We spent Labor Day in the meadow. It had been years since we had been to the farm in late summer. Usually we take care of weed spraying, fencing and other business in the late spring and early fall. This year it worked out and was one of the best trips in memory.
The pollinator plot lays on a hilltop, rolling down a steep east facing slope before merging with the waterway; a wide span of grass with thick soil holding rhizomes and broad dark green leaves surrounding the lower pool of cattails. Years ago the government official, new to the county stated there was not any wetlands in our township and labeled it a waterway which lasts today, but he left after a year. Normally you will find frogs and see the red-wing blackbirds, but today need to check on the pollinator. The path is gone, tangled with the un-mowed spring grass. The out edge is a curtain of Marestail, towering over six feet. At the edges of this forest set down the two four-gallon bucks and start to part a path through the weeds. This is the pollinator’s second year after the mid-term maintenance surgery. The conservation reserve acres original purpose was to protect topsoil from erosion and retire marginal crop acres helping stabilize crop prices. Later programs emphasis was wildlife and then the pollinator program was encouraged. Each requires a new level of management. The pollinator plot had special native grasses and wildflower drilled into a prepared seedbed. After five years to enhance the later starters the site needs to be disturbed with either a burn or disking. Non pollinator grass field could also be spayed to kill the sod, but ours had excellent clover cover and the baring the steep slopes is a concern. Burning is nature’s way, but man still has a liability, so everything had been disked.

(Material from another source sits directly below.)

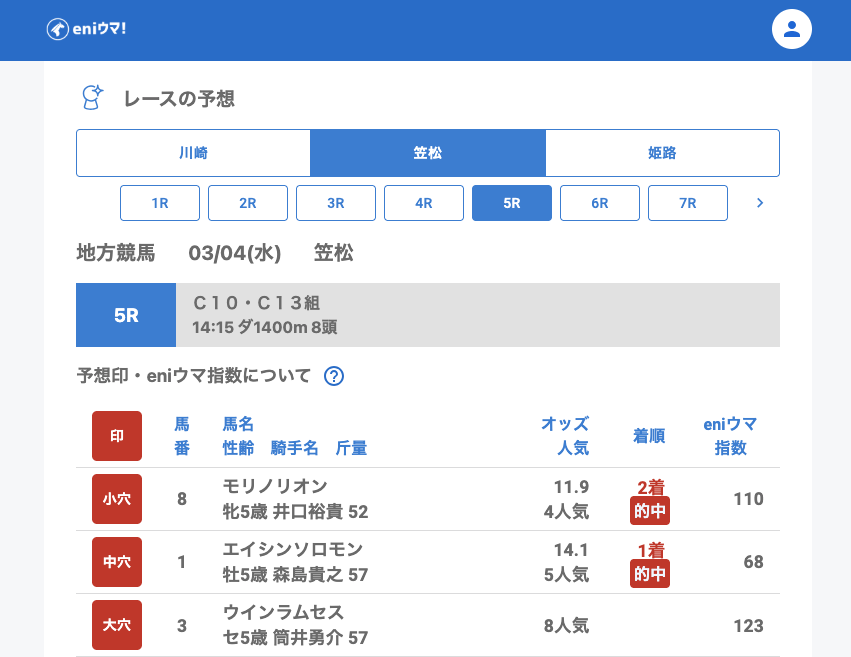Choose the 3R race
851x657 pixels.
pos(336,203)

It is very hard walking over the rough ground and though the tangle, but finally around a large clump you find the pollinator forbs. First there is Black eyed Susan, down the slope the hues of golden yellow is bright from False and Maximillan sunflowers, green Partridge peas are tucked under the dry shells of Purple prairie clover that had bloomed in July along with random clumps of Grayhead coneflower also past their times. The stark skeleton of a dead Bull thistle occupies an open space that it had dominated last June when we spared this noxious weed. Then under the canopy of green is what we came for, an emerging escape from last June, new growth of Spiny plumesless thistle. We will never eradicate it, but can hope to control and allow the less aggressive fobs and natives to enlarge their range. This is why I lugged the four-gallon back-pack sprayer into the maze. Spot spraying this thistle, but for fall blooms add more seed. Where the ground is bare, from the maintenance the thistle is worst, but we have worked on patches so thick used a hand scythe to cut a path. These areas are now mostly grass, examples of success. It is hot by mid morning and brought a water jug on the second trip. The well water is good; a benefit from the non-wetland waterway that captures the runoff and recharges the shallow aquifer each year. One wildlife practice would kill the dominate grass to make the ground bare for wildlife diversity, but there are other considerations, as saving water for the farm.

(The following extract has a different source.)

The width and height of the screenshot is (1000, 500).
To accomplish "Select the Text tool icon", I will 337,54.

A parting cloud lets the sunshine fall on the green stalks of Milkweed’s pods still green and full of sap. This fall the pods will dry and bust releasing thousands of tuffs to float on the breeze new seeds to spread this important wildflower. It is obvious why Milkweed is so important. The white milky sap is drawing scores of insects feeding on the pods. Gangs of bright orange Blister beetles can be seen clinging to the pods. That is when I notice they have changed. In just the few hours the green blooms have turned a bright, glowing golden yellow. Our Goldenrod blooms, in just a few hours emerged. What a pleasure to witness this change, but the disappointment to realize how many of nature’s events we have missed due to busy lives. Regrettably I go back to the task at hand spot spraying more escape thistles. Later on a last transfer of the eight spot the purple heads of musk thistle. Only two plants are in the pollinator, but a string trails across a thin area of sod open up last year after the disking. I remember the one plant from last year, but did not go back to cut. It takes another hour to cut and bag the seed heads in the pollinator and cut and bundle the plants in the sod. It is too late to spray these thistles so carry everything back to a burn pile. On the way out notice a south wind has come up. The Goldenrod points north. On one bloom a Monarch butterfly is investigating. He is orientated south. It looks, with him on the bloom, almost like a compass. I wonder is he is the only Monarch left, or is he a scout for the great migration coming from the north, following the emerging Goldenrod blooms and sap filled Milkweeds? I wish could spend the rest of the day and week here, but have miles to travel and promises to keep. This was such a rewarding day. Tiring that only those who have farmed can enjoy and quiet that only those who had been taught to appreciate nature can understand. To paraphrase Chief Seattle’s “The Earth is Precious” “You must teach your children, - to respect the land.” This has been a good day.